Reformiertes Format findet Anklang
Trotz des Ausfalls einiger Top-Stars wie Stephen Curry, MVP Shai Gilgeous-Alexander oder Giannis Antetokounmpo fand das neue Turnierformat sowohl bei Spielern als auch bei Fans positive Resonanz. Nachdem die Bedeutung des All-Star-Games in der Vergangenheit gelitten hatte, zeigte sich Kevin Durant zufrieden: "Ich denke, dass wir uns in Sachen Wettbewerbsfähigkeit definitiv verbessert haben."
Edwards äußerte sich ebenfalls begeistert: "Es war wirklich gut. Kawhi war großartig. Ant war großartig.
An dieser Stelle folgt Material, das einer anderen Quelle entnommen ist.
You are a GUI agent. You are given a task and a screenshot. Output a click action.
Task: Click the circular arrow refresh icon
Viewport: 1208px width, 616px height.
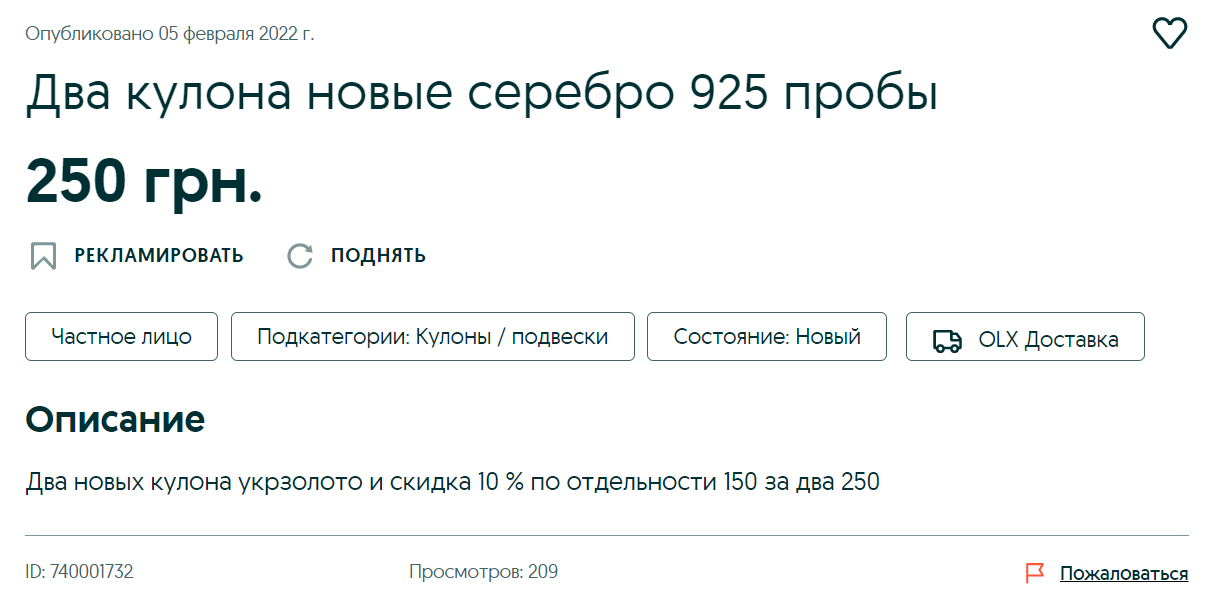(x=300, y=256)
Ich denke, wir haben für die Fans das getan, was wir tun mussten." Das reformierte Format mit insgesamt vier Spielen und einer Gruppenphase, in der sich beide US-Teams gegen eine von Victor Wembanyama angeführte Weltauswahl durchsetzten, brachte frischen Wind in das traditionelle Event.
Der französische Ausnahmespieler Wembanyama zeigte beim 35:37 gegen das junge US-Team eine starke Leistung mit 14 Punkten und hatte nach Aussagen von Edwards "den Ton angegeben". Die Mischung aus jungen Talenten und erfahrenen Stars, kombiniert mit dem neuen Wettbewerbsformat, scheint dem NBA All-Star-Game neuen Schwung verliehen zu haben.